Among the entries, which lines carry the string "will"? Copy each of them.

········

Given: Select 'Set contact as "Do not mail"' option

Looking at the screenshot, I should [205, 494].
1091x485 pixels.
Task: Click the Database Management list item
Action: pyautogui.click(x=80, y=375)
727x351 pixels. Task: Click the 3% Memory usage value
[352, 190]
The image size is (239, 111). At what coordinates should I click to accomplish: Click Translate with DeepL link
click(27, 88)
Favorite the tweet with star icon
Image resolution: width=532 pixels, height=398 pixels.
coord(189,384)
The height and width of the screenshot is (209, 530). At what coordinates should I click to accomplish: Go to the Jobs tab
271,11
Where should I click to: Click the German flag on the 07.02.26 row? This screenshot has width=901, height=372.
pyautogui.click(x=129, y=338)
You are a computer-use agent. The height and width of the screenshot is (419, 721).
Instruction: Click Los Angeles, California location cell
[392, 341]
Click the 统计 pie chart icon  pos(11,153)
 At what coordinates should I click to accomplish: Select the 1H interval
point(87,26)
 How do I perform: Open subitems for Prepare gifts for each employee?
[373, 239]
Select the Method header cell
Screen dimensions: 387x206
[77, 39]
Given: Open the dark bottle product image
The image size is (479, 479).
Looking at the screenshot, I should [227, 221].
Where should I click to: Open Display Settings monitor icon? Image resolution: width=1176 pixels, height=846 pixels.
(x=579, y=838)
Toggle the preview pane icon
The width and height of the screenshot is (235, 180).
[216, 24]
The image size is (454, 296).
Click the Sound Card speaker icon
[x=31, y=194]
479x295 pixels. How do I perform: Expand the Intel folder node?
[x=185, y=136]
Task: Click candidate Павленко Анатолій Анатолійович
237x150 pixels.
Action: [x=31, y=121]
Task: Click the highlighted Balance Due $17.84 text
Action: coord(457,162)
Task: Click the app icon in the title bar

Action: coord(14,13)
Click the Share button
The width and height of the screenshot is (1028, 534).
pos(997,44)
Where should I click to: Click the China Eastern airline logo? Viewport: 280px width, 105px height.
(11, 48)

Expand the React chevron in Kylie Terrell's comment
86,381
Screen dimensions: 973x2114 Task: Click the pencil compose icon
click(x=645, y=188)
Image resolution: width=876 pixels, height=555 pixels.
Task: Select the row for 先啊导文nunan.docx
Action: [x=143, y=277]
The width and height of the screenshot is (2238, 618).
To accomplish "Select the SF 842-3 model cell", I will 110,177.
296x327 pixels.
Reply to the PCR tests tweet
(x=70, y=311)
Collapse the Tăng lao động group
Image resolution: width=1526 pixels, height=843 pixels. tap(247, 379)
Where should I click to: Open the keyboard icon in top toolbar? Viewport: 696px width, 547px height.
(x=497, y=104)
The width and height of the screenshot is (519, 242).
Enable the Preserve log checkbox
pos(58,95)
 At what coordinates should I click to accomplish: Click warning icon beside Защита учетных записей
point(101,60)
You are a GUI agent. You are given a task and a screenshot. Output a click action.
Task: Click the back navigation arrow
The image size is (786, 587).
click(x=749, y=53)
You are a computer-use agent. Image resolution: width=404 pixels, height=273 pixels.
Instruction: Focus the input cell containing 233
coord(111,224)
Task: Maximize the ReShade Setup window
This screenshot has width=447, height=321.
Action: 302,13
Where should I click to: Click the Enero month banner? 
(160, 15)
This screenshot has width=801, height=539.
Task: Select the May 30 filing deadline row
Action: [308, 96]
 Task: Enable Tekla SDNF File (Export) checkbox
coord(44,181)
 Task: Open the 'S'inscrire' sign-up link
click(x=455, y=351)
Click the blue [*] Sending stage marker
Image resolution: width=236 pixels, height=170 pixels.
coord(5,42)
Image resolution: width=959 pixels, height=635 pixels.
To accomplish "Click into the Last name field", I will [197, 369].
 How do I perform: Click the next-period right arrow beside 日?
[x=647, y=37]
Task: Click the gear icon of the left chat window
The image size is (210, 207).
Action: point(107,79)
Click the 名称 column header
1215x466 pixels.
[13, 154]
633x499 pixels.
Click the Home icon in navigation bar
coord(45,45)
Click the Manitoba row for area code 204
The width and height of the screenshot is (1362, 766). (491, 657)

········

▶ ANSWER BOX:
To accomplish "Select the SF 842-3 model cell", I will 110,177.
To accomplish "Click into the Last name field", I will [197, 369].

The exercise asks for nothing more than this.